The “me” pile: I look at the feedback and see what’s there that’s actually workable in terms of me and my approach. What did I do that the person didn’t like and how much of this is alterable behavior? If the feedback is, “God, he’s so ugly I couldn’t focus on his pitch.” Well, I guess I’m bald, old and ugly. Screw you anyway, Bucky. If it’s “The whole presentation felt like nothing but hype” then I look at what I did and see how likely it is that this is true, what I can do to dial it back and what else I can do to improve this?
The client/that guy pile: Some things can’t be fixed.

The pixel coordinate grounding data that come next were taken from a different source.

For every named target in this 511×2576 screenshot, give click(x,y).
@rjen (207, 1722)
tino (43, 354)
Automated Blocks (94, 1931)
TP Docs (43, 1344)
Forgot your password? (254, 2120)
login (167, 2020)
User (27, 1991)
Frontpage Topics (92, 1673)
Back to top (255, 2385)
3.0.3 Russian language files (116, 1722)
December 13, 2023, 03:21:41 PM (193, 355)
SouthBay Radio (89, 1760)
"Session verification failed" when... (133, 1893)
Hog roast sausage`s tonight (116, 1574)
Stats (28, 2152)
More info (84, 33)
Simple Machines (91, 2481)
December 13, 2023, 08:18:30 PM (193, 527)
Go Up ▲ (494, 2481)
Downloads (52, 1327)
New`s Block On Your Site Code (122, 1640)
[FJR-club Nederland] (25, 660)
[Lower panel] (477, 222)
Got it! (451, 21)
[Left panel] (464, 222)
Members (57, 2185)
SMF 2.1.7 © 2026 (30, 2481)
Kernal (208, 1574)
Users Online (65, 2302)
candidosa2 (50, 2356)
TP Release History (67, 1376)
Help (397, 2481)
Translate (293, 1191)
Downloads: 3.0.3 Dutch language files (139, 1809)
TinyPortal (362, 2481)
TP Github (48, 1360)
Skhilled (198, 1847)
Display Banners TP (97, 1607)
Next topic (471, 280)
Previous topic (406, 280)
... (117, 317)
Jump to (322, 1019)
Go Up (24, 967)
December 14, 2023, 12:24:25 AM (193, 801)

If this person constantly hates you because “PR people suck,” forget them. The more you suck up, the more they’ll beat you like a dog.
What was your favorite article you wrote based off a PR pitch?
A jewelry store sent us one that gave away a diamond ring as part of a Christmas Promotion. The winner was a lady who wasn’t rich and had lost her diamond out of her engagement ring a few years back. The reason it worked was that a) the store was local, not a chain, b) the winner was the exact person you’d want to win the thing, c) the timing was right for a “Christmas Miracle” story and d) the owners were friendly and helpful in the whole process. In other words, it was perfect in a PR moment: Planning that led to luck and the confluence of events that just screamed “WRITE ME!”